As mídias sociais mais uma vez demonstram sua força ao divulgar o crime de racismo que vitimou o jogador Daniel Alves do Barcelona durante a partida contra o Villarreal. Ao perceber que um torcedor atirou uma banana, de modo perspicaz, o atleta descascou e comeu a fruta, em seguida cobrou o escanteio e deu sequência ao jogo.
Por André Luiz da Silva*
O colega de clube e de seleção brasileira, Neymar foi o primeiro a hipotecar solidariedade e postou foto ao lado do filho empunhando uma banana. Posteriormente, foi veiculado que a atitude foi pensada e produzida pela agência publicitária do ídolo catalão.
A campanha incentiva as vítimas de racismo e discriminação a levar os atos na brincadeira como forma de cansar o agressor ou demonstrar que sua atitude não causou o impacto esperado. Dizem que até um famoso apresentador de televisão estaria vendendo camisetas com bananas e frases de efeito estampadas.

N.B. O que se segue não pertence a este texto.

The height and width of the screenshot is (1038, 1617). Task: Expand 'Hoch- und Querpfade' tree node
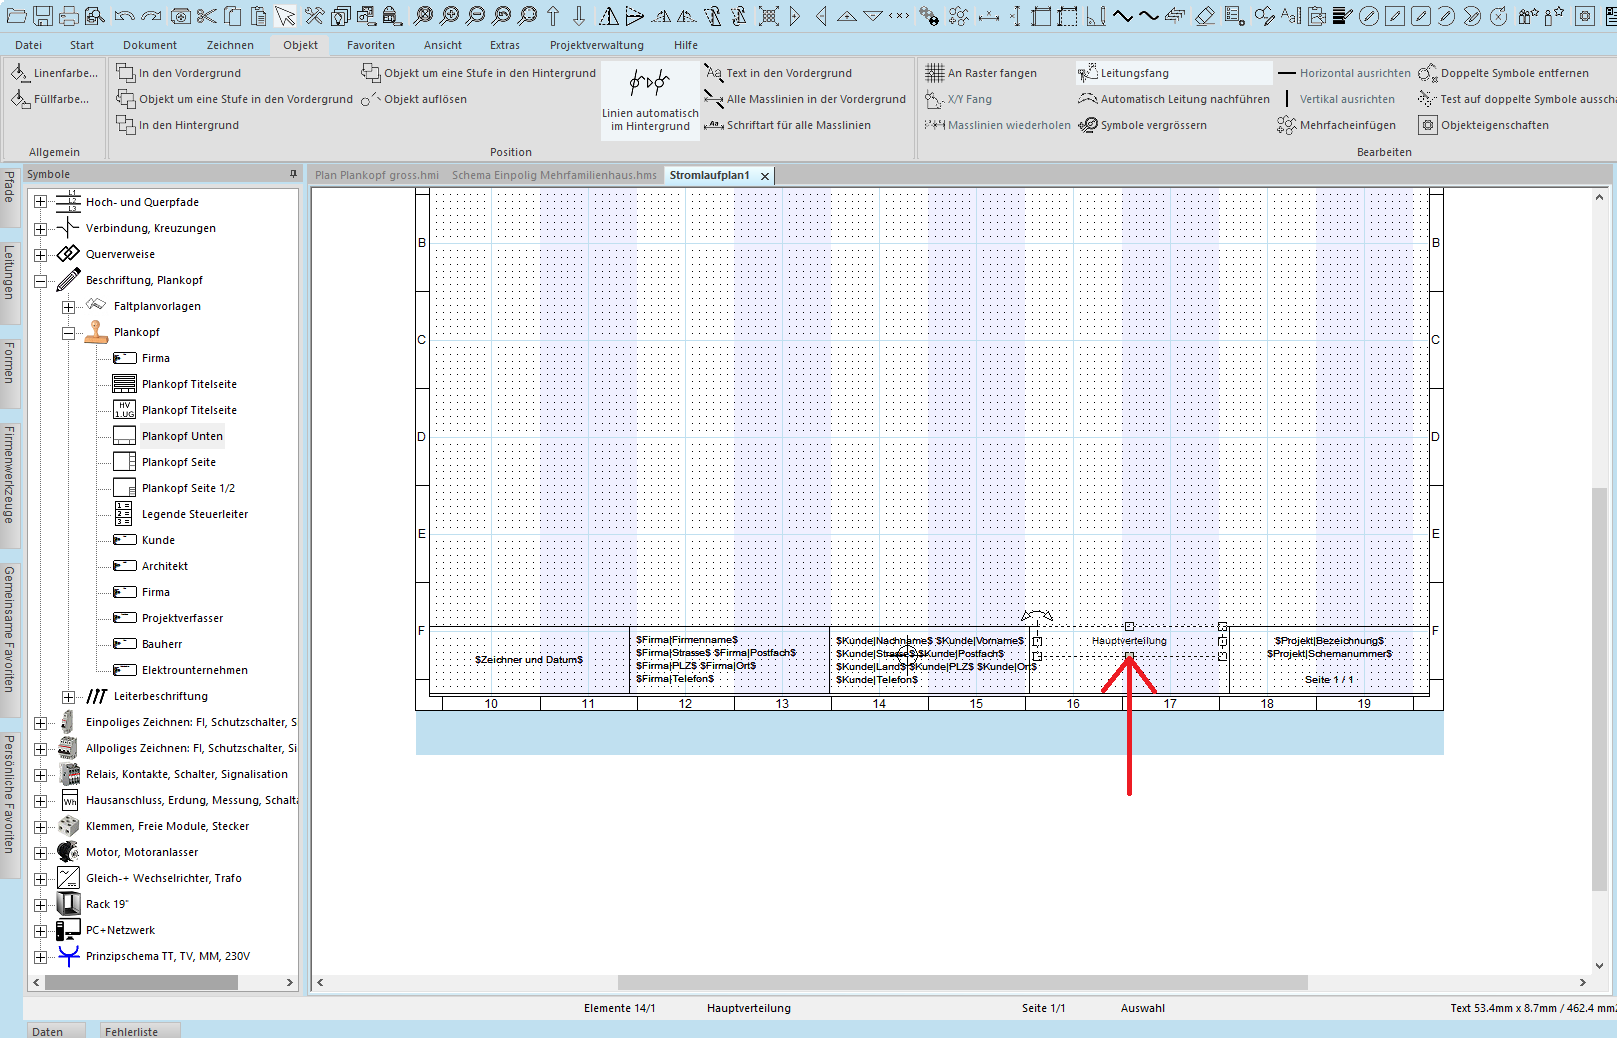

Creio que a banalização ou a “bananalização” da discriminação racial se trata de um equívoco. A inusitada atitude de Dani Alves foi fantástica para aquele momento e precisa ser contextualizada e potencializada. A melhor forma de honrá-la é sensibilizar todos os que se solidarizaram e postaram fotos comendo bananas, de que para os milhões de negros e negras que diariamente são humilhados não é possível esquecer a dor e os danos que sofreram. Por mais que as feridas causadas pela chibata não estejam expostas, elas continuam existindo.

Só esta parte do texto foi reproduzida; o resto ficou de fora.